> _Excerpt_:
*-*-*

│By Sofía Sanabria de Felipe, Gale Ambassador at the University of Oxford│
On July 21, 2023, the world – or at least the world that exists on the internet – was taken over by a cinematic phenomenon: the simultaneous release of Greta Gerwig’s Barbie and Christopher Nolan’s Oppenheimer. ‘Barbenheimer’, if you will. The long, pandemic-delayed release of a film about the world’s most famous doll and the man behind the Manhattan Project became an unlikely couple, drawing people back to the cinema screen in unprecedent numbers.
As a historian who’s particularly fascinated by popular culture and the Cold War, the summer of 2023 became a perfect opportunity for me to reflect on the relationship between these two concepts, especially when understanding the prevalence of the American – arguably Western – perspective on the twentieth century. Two years on, Gale Primary Sources’ collections, primarily Archives Unbound, have given me the tools to explore my interests further.
Into the Archives
The Archives Unbound collection Cold War: Voices of Confrontation and Conciliation provides access to several different transcriptions of interviews conducted on significant figures of the Cold War. The interviews were conducted in the wake of the Cold War’s ‘end’, between 1997 and 2002, and acted as an opportunity for these individuals to speak ‘freely’ on their involvement in a period marked by secrecy, discretion, and even deceit.

Some of these interviews were conducted on September 11th and its immediate aftermath – the interviewer quick to respond to the attacks in New York, further establishing a sense that the old-world order was truly over. The attacks, as Oleg Nechiporenko, once Deputy Head of the KGB’s anti-terrorism department, put it, weren’t just an American tragedy, but rather ‘this is the tragedy of the whole world this is a shocking event’.
The binary ‘us vs them’, Capitalist vs Communist mentality that was said to have informed the national and foreign policy of the two superpowers was increasingly replaced by a language of reciprocity, of empathy and shared understanding. Countless historians have worked on the role propaganda had played in both the USA and USSR and the framing of the Cold War as, indeed, a ‘Cold War’, one marked by binary divisions and the explicit need for individuals to choose between one and the other.
Reading through this interview archive, the language used by most interviewees, primarily government officials on either side of the Iron Curtain, simultaneously retains echoes of that dominant binarism, and challenges it by bringing in the more contemporary language of diplomacy and support of the new millennium. There is one source, however, which routinely challenges the dominance of that linguistic and epistemological binary, a source which belongs to an outlier amongst politicians: the American-Hungarian physicist, Edward Teller.

*-*-*

> _Questions to answer_:
1. Answer these about the Barbenheimer post:
(a) On what date were Barbie and Oppenheimer released together?
(b) Between which years were the interviews in Cold War: Voices of Confrontation and Conciliation conducted?
(c) What post did Oleg Nechiporenko once hold?
2. Carry on the Barbenheimer post from its last sentence.
The lines after the Barbenheimer post aren't needed.

> _Supplied information_:
*-*-*

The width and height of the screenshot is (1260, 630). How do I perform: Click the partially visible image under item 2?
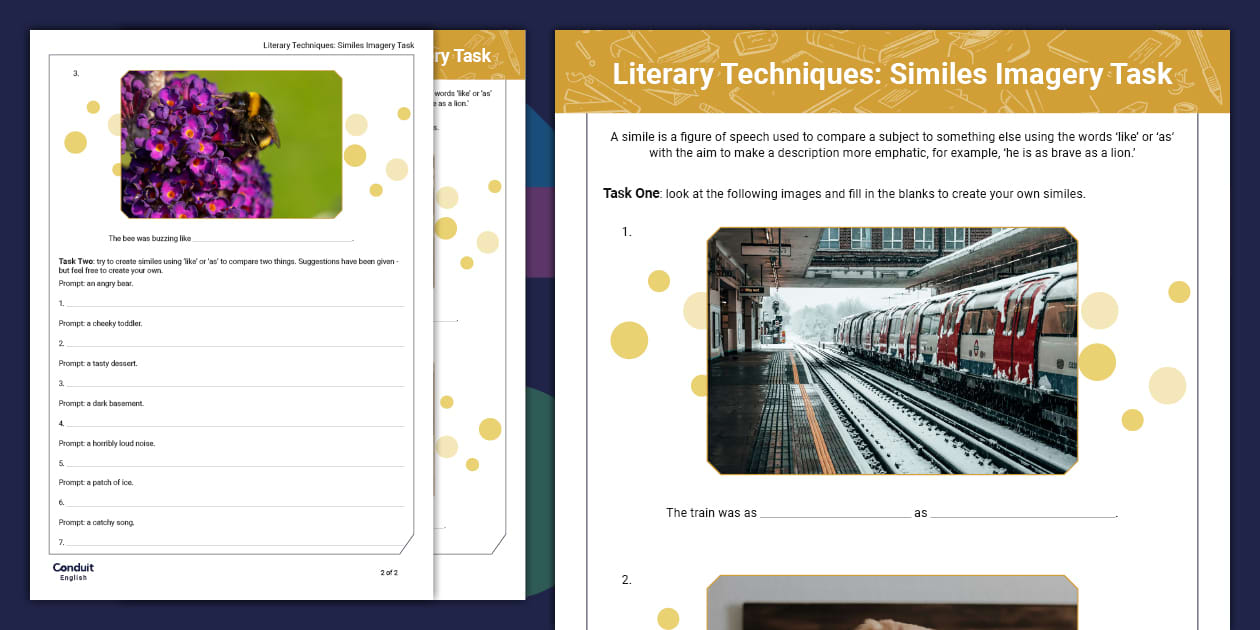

*-*-*

> _Answers_:
1.
(a) July 21, 2023
(b) 1997 and 2002
(c) Deputy Head of the KGB's anti-terrorism department

2.
Father of the Hydrogen Bomb
Most will recognise Teller as the so-called ‘father’ of the Hydrogen Bomb. Some, especially those who encountered this figure because of the Barbenheimer phenomenon, might remember him as the grumpy man that apparently ‘snitched’ on Oppenheimer and was refused a handshake by a defiant Emily Blunt. While the animosity between him and Oppenheimer does come across in this interview – not least because of his tired refusal to talk about Cillian Murphy’s character – Teller’s memories of the Cold War and his role in it consistently blur any attempt to speak of this period as a tale of ‘good vs evil’.

I Get By With a Little Help From My Friends
If I were to quantify the number of times the word ‘friend’ appears in Teller’s interview, I would not be surprised to find that it was the most prominent word used by the scientist to describe his international relations during this period. This may seem surprising, considering the man in question goes into great depths to discuss the intricacies of atoms and the building of the H-Bomb, yet ‘friend’ remains Teller’s favourite way to conceptualise the scientific community and its struggles in a period of political extremism.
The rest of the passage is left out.